__Input data__:

• • • • • • •

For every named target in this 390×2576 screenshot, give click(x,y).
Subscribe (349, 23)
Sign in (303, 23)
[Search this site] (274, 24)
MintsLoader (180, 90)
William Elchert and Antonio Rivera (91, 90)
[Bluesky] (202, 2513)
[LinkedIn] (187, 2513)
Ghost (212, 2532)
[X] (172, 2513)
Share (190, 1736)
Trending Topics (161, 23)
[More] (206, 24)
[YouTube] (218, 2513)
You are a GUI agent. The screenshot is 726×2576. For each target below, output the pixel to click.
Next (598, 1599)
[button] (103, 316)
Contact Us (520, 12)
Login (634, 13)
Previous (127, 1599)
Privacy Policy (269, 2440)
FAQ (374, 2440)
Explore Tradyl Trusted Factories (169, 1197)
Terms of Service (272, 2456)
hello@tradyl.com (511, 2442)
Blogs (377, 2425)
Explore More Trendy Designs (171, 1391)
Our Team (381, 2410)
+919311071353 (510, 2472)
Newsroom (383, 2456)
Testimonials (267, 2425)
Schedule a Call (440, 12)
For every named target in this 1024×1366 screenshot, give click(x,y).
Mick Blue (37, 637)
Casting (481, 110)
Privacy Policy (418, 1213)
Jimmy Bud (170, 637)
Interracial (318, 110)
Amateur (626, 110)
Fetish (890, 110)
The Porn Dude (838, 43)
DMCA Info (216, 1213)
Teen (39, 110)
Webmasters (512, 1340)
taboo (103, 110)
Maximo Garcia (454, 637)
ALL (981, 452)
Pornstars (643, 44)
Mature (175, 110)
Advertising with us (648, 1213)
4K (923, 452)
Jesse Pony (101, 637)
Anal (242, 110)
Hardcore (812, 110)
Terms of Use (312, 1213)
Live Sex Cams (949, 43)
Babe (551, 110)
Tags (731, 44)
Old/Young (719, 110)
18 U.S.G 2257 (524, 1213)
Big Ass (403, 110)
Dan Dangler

• • • • • • •

__What you should do__: In full and without alteration, transcribe the listing above.

__Answer space__:
For every named target in this 390×2576 screenshot, give click(x,y).
Subscribe (349, 23)
Sign in (303, 23)
[Search this site] (274, 24)
MintsLoader (180, 90)
William Elchert and Antonio Rivera (91, 90)
[Bluesky] (202, 2513)
[LinkedIn] (187, 2513)
Ghost (212, 2532)
[X] (172, 2513)
Share (190, 1736)
Trending Topics (161, 23)
[More] (206, 24)
[YouTube] (218, 2513)
You are a GUI agent. The screenshot is 726×2576. For each target below, output the pixel to click.
Next (598, 1599)
[button] (103, 316)
Contact Us (520, 12)
Login (634, 13)
Previous (127, 1599)
Privacy Policy (269, 2440)
FAQ (374, 2440)
Explore Tradyl Trusted Factories (169, 1197)
Terms of Service (272, 2456)
hello@tradyl.com (511, 2442)
Blogs (377, 2425)
Explore More Trendy Designs (171, 1391)
Our Team (381, 2410)
+919311071353 (510, 2472)
Newsroom (383, 2456)
Testimonials (267, 2425)
Schedule a Call (440, 12)
For every named target in this 1024×1366 screenshot, give click(x,y).
Mick Blue (37, 637)
Casting (481, 110)
Privacy Policy (418, 1213)
Jimmy Bud (170, 637)
Interracial (318, 110)
Amateur (626, 110)
Fetish (890, 110)
The Porn Dude (838, 43)
DMCA Info (216, 1213)
Teen (39, 110)
Webmasters (512, 1340)
taboo (103, 110)
Maximo Garcia (454, 637)
ALL (981, 452)
Pornstars (643, 44)
Mature (175, 110)
Advertising with us (648, 1213)
4K (923, 452)
Jesse Pony (101, 637)
Anal (242, 110)
Hardcore (812, 110)
Terms of Use (312, 1213)
Live Sex Cams (949, 43)
Babe (551, 110)
Tags (731, 44)
Old/Young (719, 110)
18 U.S.G 2257 (524, 1213)
Big Ass (403, 110)
Dan Dangler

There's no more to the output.